Eu não tenho nem como descrever o seria da minha formação se não fosse a universidade pública. Na Universidade Federal, a gente participa ativamente do SUS, da construção do SUS. Eu ainda peguei o último ano de faculdade, foi em 2009, em que a gente podia fazer estágios voluntários. Então, eu tive a oportunidade de ter uma formação muito diferenciada. Eu participei de estágios extracurriculares em várias instituições públicas, hospitalares, Unidade de Terapia Intensiva [UTI], eu participei em hemodiálise, UTI neonatal. Eu tive todo esse suporte e tudo em serviço do SUS, de enfermeiros que estavam lá trabalhando e estavam dispostos a receber, me acolher, assim como toda a equipe de Enfermagem, os técnicos, principalmente, porque a gente fica muito junto deles para conhecer as rotinas, para conhecer os procedimentos. Eu não sei como que seria, como que é a formação de quem não tem essa vivência do SUS, que as universidades federais proporcionam. É incrível, tanto que a gente não consegue mais sair do SUS. A gente sempre acaba trabalhando em um lugar que é vinculado ao SUS. Eu não sei como funciona em outras instituições, mas, para mim, o SUS é para todos, de todos.

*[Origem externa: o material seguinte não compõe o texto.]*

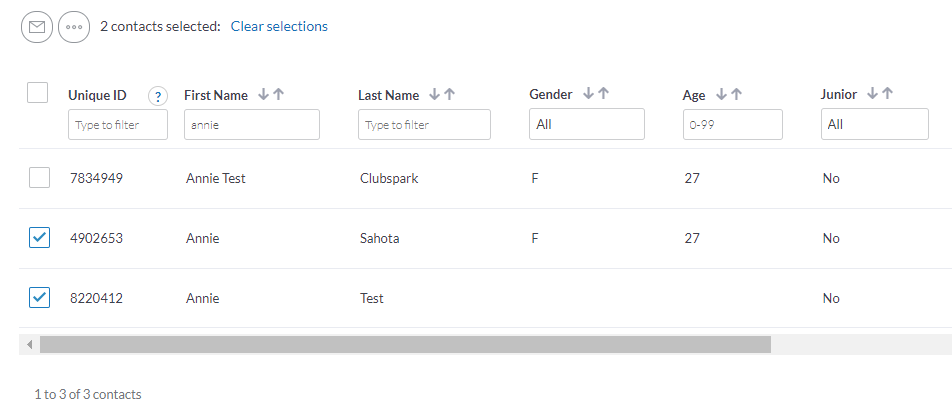Click the horizontal scrollbar left arrow

29,345
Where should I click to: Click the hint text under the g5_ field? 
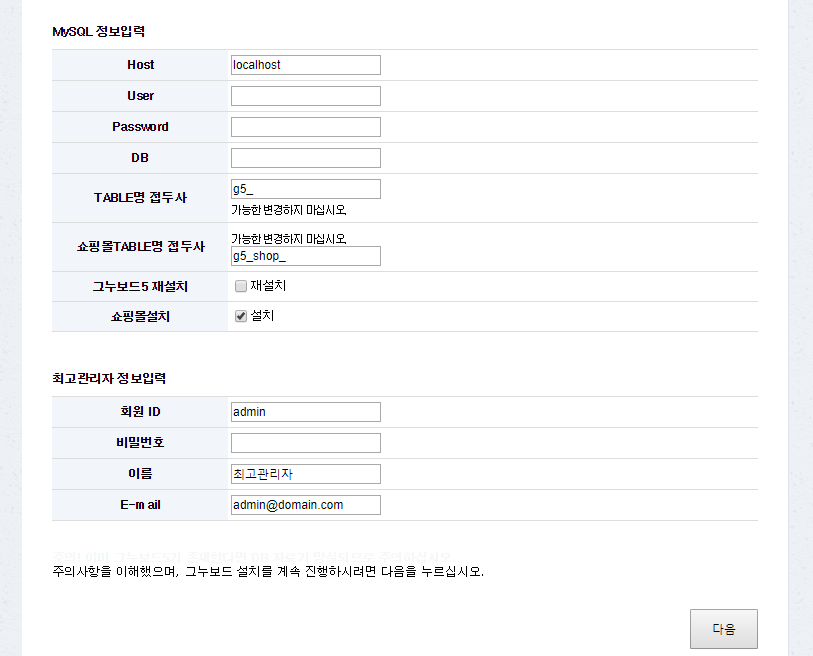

O que sentes ao ver alguém duvidar da gravidade da doença e desrespeitar o distanciamento ou o isolamento social? O que tens visto no dia a dia do teu trabalho e o que falarias para reforçar a importância dessas medidas?

Eu não consigo classificar ou dizer em uma palavra, duas, um adjetivo do que eu sinto em relação ao desrespeito do isolamento, desse distanciamento social. Eu vejo as pessoas na rua, fazendo exercícios. Hoje mesmo eu vi de novo um grupo de corrida, não era um grupo de três ou quatro pessoas, eram oito pessoas. Eu ainda parei o carro e fui contar, oito pessoas correndo na rua sem máscara. Teve até um estudo que falou de como é a propagação do vírus enquanto eu estou conversando parada com uma pessoa ou com relação quando a gente está em movimento. Então, tu imaginas, se ela [propagação] já é maior, imagina oito pessoas correndo na rua. Então, isso me deixa bem preocupada. Esta é a palavra. Como eu já tinha dito anteriormente, vou repetir aqui, se a gente puder, fica em casa. Eu sei que está um lindo dia lá na rua, tem um sol, as pessoas querem sair para tomar um mate. Mas será que isso vale a pena? Será que vale a pena eu sair na rua, me contaminar ou eu estar assintomática e contaminar uma pessoa? Uma pessoa que daqui a pouco tem uma doença, tem uma idade mais avançada e vai parar no hospital. Então, é essa a reflexão que eu gostaria que as pessoas fizessem. Eu não vou nem ficar na #ficaemcasa, a minha hashtag hoje é a para que as pessoas reflitam, reflitam sobre o ato delas, sobre as atitudes, essa ação de sair na rua, o que isso pode causar para mim e principalmente para o outro. Eu gostaria que refletissem muito sobre o que vale a pena.


Na foto que foi publicada no jornal The New York Times, o que mais é marcante são as máscaras no teu rosto. Além das marcas, quais outros problemas ou dificuldades enfrentas no dia a dia? Quais são os desconfortos de trabalhar diante de uma pandemia?

É um desconforto um pouco a mais só, assim como quem nunca usou uma máscara e está usando agora. Mas nada que a gente não se acostume, porque a gente sabe que aquilo ali tem um propósito e um propósito do bem, que vai ajudar muita gente. Então, isso tudo é minimizado diante disso. Todo esse desconforto é despercebido sabendo do motivo que a gente está usando essa máscara.